The results of this analysis (Tables A2 and A3) were similar to the primary analyses presented in the paper. For young adults, an effect of condition (z = 11.21) was due to more target fixations in the Restrictive vs. the Non-restrictive condition. For patients with amnesia (coded as the reference level in this analysis), the condition effect was significant (z = 4.60), and the group by condition interaction was not significant (z = 1.73).

Table A2.

Experiment 2: Analysis of data prior to noun onset. Results of dynamic GLMM for young adults (N=16), 177 trials, 59 items (verbs) and 175,584 observations.

Fixed Effects	Estimate	SE	z-value	p-value
(Intercept)	−4.686	0.096	−48.66	<.0001
AR(1)	9.274	0.134	69.26	<.0001
Time	0.188	0.013	13.84	<.0001
Condition (restrictive = 0.5; non-restrictive = −0.5)	0.850	0.076	11.21	<.0001
Random Effects	Variance	Std.Dev.	Corr
Trial (intercept)	1.05E-09	3.24E-05
Item (intercept)	4.43E-02	2.11E-01
Subject (intercept)	1.20E-01	3.46E-01
AR(1) slope	2.39E-01	4.88E-01	−0.71

Bolded values indicate significance at p-value <.05.

Table A3.

Experiment 2: Analysis of data prior to noun onset. Results of dynamic GLMM for patients with amnesia (N=5) and healthy comparison participants (N=10), 177 trials, 59 items (verbs) and 636,492 observations.
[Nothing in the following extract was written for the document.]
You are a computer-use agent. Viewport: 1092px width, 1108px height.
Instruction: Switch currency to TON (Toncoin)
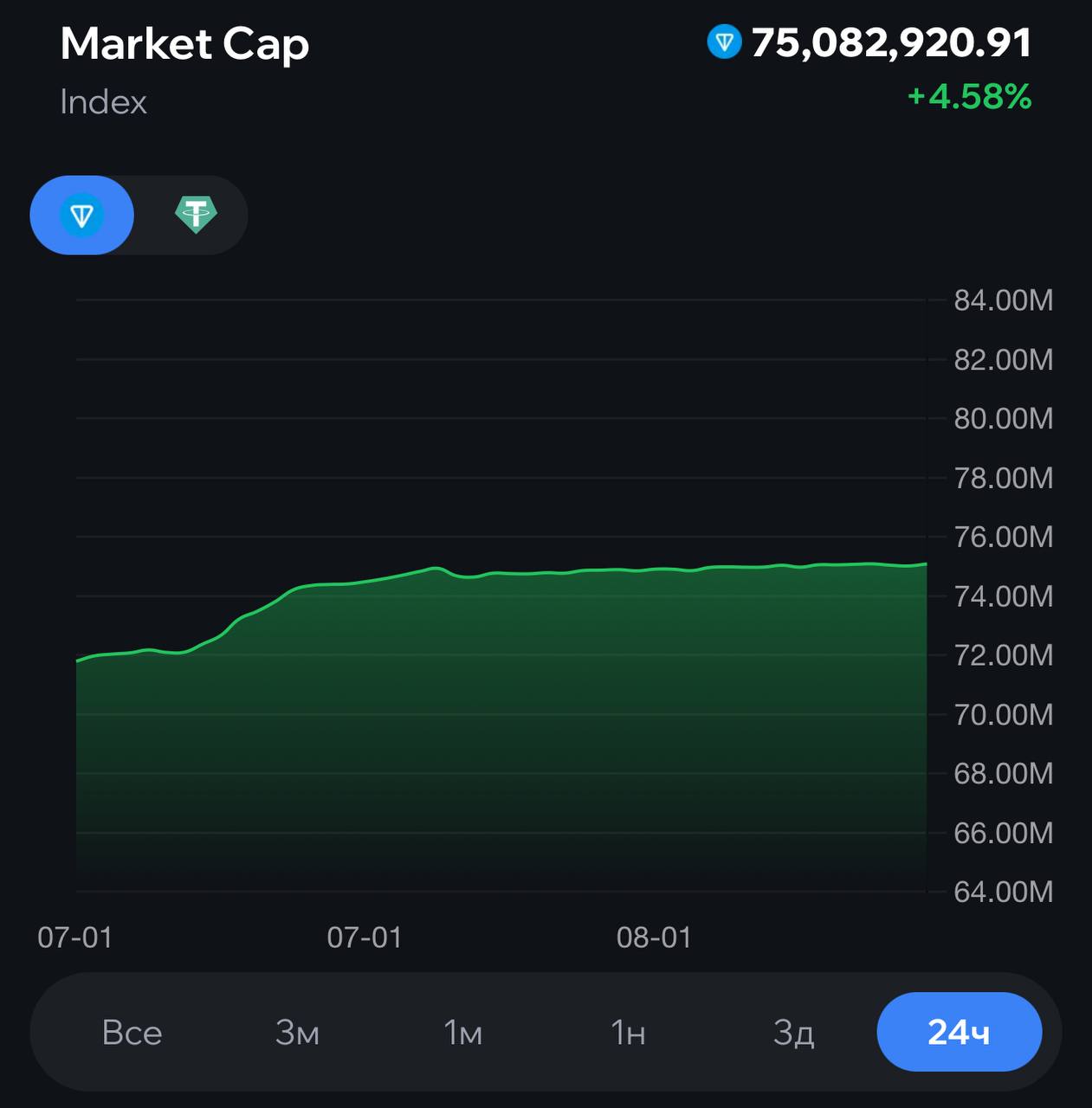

Fixed Effects	Estimate	SE	z-value	p-value
(Intercept)	−5.072	0.137	−36.918	<.0001
Condition (restrictive = .5, non-restrictive = −.5)	0.591	0.129	4.604	<.0001
Group (Amnesia = 0, Healthy Comparison = 1)	0.055	0.119	0.459	0.646
Test Block	0.029	0.025	1.128	0.259
AR(1)	9.650	0.140	68.813	<.0001
time	0.189	0.019	10.056	<.0001
Condition*Group	0.250	0.145	1.727	0.084
Condition*Test Block	0.004	0.043	0.103	0.918
Group*Test Block	0.034	0.028	1.219	0.223
Test Block*AR(1)	−0.073	0.027	−2.687	0.007
Test Block*time	0.000	0.007	−0.001	0.999
Condition*Group*Test Block	−0.046	0.053	−0.882	0.378
Random Effects	Variance	Std.Dev.	Corr
Trial (intercept)	0.004	0.059
Test Block (slope)	0.001	0.035	−0.59
Item (intercept)	0.032	0.179
Participant (intercept)	0.150	0.388
Test Block (slope)	0.000	0.020	−0.71
AR(1) (slope)	0.213	0.462	−0.90	0.33

Bolded values indicate significance at p-value <.05.